The first young New Zealand karter to earn a spot on the grid of the FIA Karting Academy Trophy Series, Jacob Douglas from Christchurch, was quick but ultimately unlucky at the opening round of the 2019 series at Wackersdorf in Germany over the weekend.

Jacob Douglas in Germany on the weekend (pic – Fast Company/Umberto Fraenkel-Sportinphoto)

The 13-year-old former two-time New Zealand Vortex Mini ROK class champion qualified in 9th place (out of a field of 51) for the Final but crashed out of that race on only the second lap when hit by another competitor.
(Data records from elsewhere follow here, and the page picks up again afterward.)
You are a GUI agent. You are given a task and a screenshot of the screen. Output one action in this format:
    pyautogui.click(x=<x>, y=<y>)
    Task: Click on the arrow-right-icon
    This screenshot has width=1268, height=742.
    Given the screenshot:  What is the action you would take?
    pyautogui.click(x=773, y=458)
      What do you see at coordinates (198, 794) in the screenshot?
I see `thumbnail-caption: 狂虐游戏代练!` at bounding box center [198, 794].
“Yes, it was an unfortunate way to end what was looking like being a stand out weekend,” said top Kiwi karter Tiff Hamilton, who travelled to Germany with Douglas. “Jacob had the pace to move up in the dry as he had shown with Top 3 fastest times in Free Practice but got turned around by another competitor as he overtook them at turn 4 on lap 2 of Final.

“ Obviously, Jacob was disappointed, because he was looking forward to having the extra track time to show his true pace.”

On track at Wackersdorf (pic – Fast Company/Umberto Fraenkel-Sportinphoto)

The lack of track time, particularly when it rained, was an issue for a driver who had to fly in from so far away without the benefit of any prior practise. Though Douglas was quickly on the pace in the dry in Practise on Friday, setting the 6th quickest time in his group in his second session and the 2nd quickest time in the third.

So close was the field in their identical karts, in fact, that the 51.491 second lap time which earned the young Kiwi the 21st quickest lap time on Friday was just 0.267 of a second off pole!


He then stepped up a notch through Saturday’s Qualifying Heat races, with a 9th in the first, then 7th placings in the next two.

With a 10th in the final Qualifying heat race on Sunday morning that earned him his top 10 spot (P9) in the Final, a result which Tiff Hamilton says was as good an indication as any of how the weekend went.

“The mixed conditions all weekend, not to mention not a lot of track time meant it was a tough and steep learning curve. Particularly in the wet conditions the Europeans were tough to beat, not only because of their experience with the track but also the amount of rubber that goes down. Yet Jacob took it all in his stride and showed pace from the very first session.

“He also performed with a sensible head in the Heats as he was aware how tricky it is to even make the Finals at these events. In one of the Heats, for instance, he was on slicks with a full wet track.”

It’s a big ask for a 13-year-old to travel to the other side of the world to compete at the highest level but it is typical of Jacob that when asked about the weekend his first thought was about those at home who had helped get him there.

“It’s been a dream of mine for a few years now to race at the highest level of karting in Europe and I’m just like to thank everyone at KartSport New Zealand and their sponsors Carter’s Tyre Service and The Giltrap Group for helping me take this step. I’m sorry I didn’t get to finish the Final this time but I’ll be trying even harder to get a result everyone can be proud of at the next round.”

Despite the crash in the Final Jacob’s good work earlier in the weekend meant that he is still 17th overall (out of 50) in the Trophy Academy rankings after the first round, with the second at the Sarno track in Italy in June, then the third and final one at Lonato (also in Italy) in September.